This episode took place in the autumn of 1969, but its inspiration came from the Real World of the year before…...

From Wikipedia:
On 16 May 1968, a gas explosion in the kitchen of an 18th floor flat resulted in the collapse of the entire south-east corner of Ronan Point, a 22-storey east London tower block, killing four people and injuring 17. The disaster led to a loss of public confidence in high-rise residential buildings and resulted in major changes in UK building regulations

Ronan Point was a 22-storey tower block in Canning Town in Newham, East London, which partly collapsed on 16 May 1968, only two months after it had opened. A gas explosion blew out some load-bearing walls, causing the collapse of one entire corner of the building, which killed four people and injured 17. Although there were few casualties, the spectacular nature of the failure (caused by both poor design and poor construction), led to a loss of public confidence in high-rise residential buildings, and major changes in UK building regulations resulted.

At approximately 5:45 am on 16 May 1968, resident Ivy Hodge went into her kitchen in flat 90, a corner flat on the 18th floor of the building, and lit a match to light the gas stove for a cup of tea. The match sparked a gas explosion that blew out the load-bearing flank walls, which had been supporting the four flats above. It is believed that the weaknesses were in the joints connecting the vertical walls to the floor slabs. The flank walls fell away, leaving the floors above unsupported and causing the progressive collapse of the south-east corner of the building.

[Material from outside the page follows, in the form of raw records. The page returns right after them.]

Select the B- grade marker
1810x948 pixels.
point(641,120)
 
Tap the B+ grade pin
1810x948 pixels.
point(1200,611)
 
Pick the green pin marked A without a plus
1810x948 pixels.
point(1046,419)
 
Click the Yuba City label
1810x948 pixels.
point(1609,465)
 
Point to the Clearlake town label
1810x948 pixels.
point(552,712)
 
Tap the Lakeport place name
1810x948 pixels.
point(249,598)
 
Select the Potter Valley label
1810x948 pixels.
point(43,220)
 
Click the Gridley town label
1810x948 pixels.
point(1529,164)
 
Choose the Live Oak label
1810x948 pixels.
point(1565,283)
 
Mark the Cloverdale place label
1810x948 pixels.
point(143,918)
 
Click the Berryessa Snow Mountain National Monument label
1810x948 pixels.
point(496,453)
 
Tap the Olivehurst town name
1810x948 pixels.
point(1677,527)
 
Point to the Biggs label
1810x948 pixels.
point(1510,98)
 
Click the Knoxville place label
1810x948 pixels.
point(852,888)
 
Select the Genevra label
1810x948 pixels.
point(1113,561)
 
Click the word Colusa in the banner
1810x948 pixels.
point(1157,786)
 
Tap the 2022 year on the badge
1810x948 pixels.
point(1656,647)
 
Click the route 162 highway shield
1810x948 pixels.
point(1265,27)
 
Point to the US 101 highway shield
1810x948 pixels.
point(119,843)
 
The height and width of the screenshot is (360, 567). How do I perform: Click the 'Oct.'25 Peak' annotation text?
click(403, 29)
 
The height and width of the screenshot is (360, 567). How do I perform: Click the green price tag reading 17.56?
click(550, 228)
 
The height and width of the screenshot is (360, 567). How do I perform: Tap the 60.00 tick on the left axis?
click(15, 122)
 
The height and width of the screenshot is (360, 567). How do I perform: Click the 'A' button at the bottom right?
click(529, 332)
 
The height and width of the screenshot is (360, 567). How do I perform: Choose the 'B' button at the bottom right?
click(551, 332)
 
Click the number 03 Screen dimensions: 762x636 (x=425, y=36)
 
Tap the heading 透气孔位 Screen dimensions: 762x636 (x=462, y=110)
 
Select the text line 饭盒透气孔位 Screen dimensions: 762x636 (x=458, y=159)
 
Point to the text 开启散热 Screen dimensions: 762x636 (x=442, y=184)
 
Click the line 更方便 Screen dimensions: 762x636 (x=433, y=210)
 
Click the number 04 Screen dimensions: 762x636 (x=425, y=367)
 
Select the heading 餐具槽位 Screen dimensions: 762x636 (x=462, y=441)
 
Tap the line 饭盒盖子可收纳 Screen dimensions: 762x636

The building had just opened, and three of the four flats immediately above Hodge's were unoccupied. Four of the 260 residents were killed immediately and seventeen were injured, including a young mother who was stranded on a narrow ledge when the rest of her living room disappeared. Hodge survived, despite being blown across the room by the explosion—as did her gas stove, which she took to her new address.